> [Problem to work on] From the data below, pull out each line that contains the string "Select", and reproduce those lines in full.

> [Data to use]
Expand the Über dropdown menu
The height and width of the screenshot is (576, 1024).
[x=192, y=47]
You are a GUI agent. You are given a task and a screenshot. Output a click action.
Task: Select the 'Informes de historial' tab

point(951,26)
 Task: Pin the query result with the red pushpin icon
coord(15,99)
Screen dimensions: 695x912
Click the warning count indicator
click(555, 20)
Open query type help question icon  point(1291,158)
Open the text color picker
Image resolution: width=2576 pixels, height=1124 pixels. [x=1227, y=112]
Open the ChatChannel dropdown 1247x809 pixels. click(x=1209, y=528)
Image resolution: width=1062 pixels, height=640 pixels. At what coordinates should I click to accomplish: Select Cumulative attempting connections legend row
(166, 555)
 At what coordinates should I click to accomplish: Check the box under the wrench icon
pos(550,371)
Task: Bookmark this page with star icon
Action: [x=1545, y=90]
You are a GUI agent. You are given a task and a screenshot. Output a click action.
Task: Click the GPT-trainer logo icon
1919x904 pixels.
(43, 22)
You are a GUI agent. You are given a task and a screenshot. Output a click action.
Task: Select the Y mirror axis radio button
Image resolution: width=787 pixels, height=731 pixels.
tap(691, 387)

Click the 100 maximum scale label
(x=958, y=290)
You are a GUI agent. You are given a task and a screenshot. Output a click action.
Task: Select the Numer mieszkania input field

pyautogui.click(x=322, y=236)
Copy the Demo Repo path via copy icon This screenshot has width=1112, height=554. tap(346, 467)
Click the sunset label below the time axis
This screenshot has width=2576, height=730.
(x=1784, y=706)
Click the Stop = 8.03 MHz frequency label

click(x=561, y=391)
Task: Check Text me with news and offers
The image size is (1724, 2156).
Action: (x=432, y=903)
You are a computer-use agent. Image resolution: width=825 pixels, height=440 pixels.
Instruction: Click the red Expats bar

> [Solution to this exercise]
Task: Select the 'Informes de historial' tab
Image resolution: width=1062 pixels, height=640 pixels. At what coordinates should I click to accomplish: Select Cumulative attempting connections legend row
Task: Select the Y mirror axis radio button
Task: Select the Numer mieszkania input field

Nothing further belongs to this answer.